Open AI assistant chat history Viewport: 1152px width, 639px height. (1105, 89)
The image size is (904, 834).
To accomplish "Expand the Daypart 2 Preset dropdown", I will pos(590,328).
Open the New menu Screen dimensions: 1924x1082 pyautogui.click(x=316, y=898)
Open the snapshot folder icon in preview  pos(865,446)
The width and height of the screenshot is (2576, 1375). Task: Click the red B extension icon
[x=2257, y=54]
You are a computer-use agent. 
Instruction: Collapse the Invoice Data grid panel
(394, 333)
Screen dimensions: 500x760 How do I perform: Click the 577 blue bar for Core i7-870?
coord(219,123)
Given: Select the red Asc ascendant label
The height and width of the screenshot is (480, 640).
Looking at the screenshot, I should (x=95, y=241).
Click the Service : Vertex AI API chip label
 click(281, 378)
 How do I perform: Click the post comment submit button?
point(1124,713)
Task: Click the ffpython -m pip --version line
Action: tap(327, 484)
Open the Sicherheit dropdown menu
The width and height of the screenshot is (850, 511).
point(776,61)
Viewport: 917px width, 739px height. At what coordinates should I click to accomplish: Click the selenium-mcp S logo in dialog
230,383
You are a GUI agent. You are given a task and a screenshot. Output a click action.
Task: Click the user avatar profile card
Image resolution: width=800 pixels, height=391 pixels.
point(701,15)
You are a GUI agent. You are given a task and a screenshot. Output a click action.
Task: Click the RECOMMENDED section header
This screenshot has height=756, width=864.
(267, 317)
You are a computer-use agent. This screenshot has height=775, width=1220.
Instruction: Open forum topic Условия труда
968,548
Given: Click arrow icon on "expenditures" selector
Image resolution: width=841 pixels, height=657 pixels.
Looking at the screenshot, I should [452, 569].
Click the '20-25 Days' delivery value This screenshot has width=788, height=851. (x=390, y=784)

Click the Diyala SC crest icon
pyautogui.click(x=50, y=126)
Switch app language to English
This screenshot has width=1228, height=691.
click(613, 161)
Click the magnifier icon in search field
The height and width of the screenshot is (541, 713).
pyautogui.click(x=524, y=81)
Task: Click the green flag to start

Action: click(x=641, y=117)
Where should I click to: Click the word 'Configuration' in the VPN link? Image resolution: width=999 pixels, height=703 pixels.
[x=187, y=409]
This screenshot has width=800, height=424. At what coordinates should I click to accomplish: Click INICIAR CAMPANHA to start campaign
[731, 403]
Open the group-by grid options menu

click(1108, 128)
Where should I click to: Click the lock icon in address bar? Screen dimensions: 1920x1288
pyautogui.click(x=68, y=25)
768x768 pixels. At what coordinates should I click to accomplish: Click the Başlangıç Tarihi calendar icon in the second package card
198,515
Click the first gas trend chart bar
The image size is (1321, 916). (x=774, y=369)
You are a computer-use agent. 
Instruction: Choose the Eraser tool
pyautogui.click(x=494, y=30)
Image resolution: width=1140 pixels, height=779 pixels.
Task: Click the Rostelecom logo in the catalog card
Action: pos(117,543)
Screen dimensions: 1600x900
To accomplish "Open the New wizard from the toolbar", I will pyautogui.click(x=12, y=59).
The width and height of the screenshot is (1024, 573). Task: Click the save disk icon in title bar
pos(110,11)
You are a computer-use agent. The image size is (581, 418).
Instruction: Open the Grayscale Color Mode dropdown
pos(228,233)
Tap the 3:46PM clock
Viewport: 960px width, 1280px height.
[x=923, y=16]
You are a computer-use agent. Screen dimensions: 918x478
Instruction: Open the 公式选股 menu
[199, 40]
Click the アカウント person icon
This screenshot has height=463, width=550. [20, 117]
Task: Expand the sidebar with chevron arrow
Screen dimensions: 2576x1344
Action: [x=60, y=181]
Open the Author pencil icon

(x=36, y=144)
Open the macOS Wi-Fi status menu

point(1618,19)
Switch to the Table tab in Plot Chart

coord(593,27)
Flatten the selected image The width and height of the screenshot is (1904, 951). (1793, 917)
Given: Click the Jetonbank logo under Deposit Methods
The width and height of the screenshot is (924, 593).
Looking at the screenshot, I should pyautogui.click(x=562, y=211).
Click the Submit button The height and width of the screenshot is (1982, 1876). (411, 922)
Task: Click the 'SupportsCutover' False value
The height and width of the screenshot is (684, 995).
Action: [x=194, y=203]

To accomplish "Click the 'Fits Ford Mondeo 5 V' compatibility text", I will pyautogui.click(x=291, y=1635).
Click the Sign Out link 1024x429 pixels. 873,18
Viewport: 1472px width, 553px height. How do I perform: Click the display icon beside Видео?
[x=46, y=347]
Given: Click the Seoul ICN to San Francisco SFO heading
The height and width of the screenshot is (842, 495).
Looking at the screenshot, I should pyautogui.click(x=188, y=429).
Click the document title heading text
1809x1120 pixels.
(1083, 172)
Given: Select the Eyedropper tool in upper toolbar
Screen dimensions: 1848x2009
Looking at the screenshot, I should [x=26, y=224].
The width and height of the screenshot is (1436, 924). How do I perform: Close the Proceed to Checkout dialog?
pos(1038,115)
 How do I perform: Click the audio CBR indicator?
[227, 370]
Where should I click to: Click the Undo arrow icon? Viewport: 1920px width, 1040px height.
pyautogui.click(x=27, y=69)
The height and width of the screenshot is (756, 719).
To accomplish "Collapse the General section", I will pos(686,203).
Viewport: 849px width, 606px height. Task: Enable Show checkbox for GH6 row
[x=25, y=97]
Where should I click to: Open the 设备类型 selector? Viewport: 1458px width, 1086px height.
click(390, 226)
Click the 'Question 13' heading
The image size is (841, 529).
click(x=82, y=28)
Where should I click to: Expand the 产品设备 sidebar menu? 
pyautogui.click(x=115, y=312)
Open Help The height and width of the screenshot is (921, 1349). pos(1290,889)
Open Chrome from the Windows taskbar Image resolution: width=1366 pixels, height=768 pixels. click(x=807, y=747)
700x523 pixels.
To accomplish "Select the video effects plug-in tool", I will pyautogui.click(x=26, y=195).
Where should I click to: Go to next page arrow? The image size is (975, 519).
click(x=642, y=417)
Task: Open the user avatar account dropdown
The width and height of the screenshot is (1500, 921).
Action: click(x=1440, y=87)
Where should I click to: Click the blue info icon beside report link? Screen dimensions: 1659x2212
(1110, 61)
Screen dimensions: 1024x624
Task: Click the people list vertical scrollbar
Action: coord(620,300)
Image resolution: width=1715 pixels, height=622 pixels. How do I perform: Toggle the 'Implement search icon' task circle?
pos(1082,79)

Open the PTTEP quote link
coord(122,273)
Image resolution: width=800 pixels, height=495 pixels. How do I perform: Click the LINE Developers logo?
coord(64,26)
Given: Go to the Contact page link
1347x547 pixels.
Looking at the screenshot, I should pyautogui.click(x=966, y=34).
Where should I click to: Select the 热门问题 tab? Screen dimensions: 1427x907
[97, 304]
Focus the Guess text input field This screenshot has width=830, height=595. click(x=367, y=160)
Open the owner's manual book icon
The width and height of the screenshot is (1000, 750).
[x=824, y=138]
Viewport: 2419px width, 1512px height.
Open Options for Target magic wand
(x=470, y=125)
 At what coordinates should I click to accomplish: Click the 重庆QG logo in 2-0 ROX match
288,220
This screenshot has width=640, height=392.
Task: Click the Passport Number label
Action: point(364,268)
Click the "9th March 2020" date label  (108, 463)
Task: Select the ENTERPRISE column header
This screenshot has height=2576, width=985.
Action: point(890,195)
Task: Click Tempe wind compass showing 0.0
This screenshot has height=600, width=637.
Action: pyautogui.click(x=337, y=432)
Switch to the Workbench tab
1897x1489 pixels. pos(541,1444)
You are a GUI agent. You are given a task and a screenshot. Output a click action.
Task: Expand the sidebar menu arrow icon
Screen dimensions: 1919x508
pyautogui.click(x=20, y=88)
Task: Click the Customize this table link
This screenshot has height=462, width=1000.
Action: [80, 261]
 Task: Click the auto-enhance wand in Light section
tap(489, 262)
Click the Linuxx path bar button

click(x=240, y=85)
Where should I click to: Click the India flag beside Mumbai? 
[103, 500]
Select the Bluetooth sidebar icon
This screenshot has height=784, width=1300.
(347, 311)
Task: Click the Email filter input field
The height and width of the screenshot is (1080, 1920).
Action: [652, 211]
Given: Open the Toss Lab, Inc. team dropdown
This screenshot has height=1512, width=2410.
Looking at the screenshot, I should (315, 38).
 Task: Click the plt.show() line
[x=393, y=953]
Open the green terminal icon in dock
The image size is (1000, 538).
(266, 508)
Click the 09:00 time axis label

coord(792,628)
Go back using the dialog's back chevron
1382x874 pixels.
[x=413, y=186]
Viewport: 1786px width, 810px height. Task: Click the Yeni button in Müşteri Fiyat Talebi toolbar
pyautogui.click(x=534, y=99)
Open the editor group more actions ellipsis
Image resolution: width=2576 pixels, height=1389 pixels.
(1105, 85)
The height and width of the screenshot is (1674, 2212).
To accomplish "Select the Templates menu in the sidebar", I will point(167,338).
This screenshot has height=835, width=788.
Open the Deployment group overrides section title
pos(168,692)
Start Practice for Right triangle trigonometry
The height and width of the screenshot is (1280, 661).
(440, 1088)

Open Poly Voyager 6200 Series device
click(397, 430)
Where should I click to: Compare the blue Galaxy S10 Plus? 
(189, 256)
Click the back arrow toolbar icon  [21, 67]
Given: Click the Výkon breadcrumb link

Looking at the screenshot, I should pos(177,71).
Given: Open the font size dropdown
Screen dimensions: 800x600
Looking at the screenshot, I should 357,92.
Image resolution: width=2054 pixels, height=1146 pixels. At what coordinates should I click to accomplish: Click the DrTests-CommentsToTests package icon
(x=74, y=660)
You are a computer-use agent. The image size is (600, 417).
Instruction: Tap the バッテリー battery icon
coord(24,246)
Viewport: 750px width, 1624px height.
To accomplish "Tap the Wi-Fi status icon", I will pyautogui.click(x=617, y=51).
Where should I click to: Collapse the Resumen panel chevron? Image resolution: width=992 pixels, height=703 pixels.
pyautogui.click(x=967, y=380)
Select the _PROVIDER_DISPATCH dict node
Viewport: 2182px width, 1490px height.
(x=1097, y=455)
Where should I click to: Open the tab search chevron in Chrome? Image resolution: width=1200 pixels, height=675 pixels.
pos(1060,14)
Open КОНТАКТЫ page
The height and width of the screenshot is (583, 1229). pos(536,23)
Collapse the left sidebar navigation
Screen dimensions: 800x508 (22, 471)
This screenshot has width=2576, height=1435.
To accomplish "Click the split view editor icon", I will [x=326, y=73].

- Exercise description -
Please give the lines of the entries from the one holding "Where should I click to: Compare" through the one holding "Looking at the screenshot, I should pos(177,71).", inclusive, as a Markdown table with the columns Row and Line, numbering each row and leaving out blank lines.

- Result of the task -
| Row | Line |
|---|---|
| 1 | Where should I click to: Compare the blue Galaxy S10 Plus?  |
| 2 | (189, 256) |
| 3 | Click the back arrow toolbar icon  [21, 67] |
| 4 | Given: Click the Výkon breadcrumb link |
| 5 | Looking at the screenshot, I should pos(177,71). |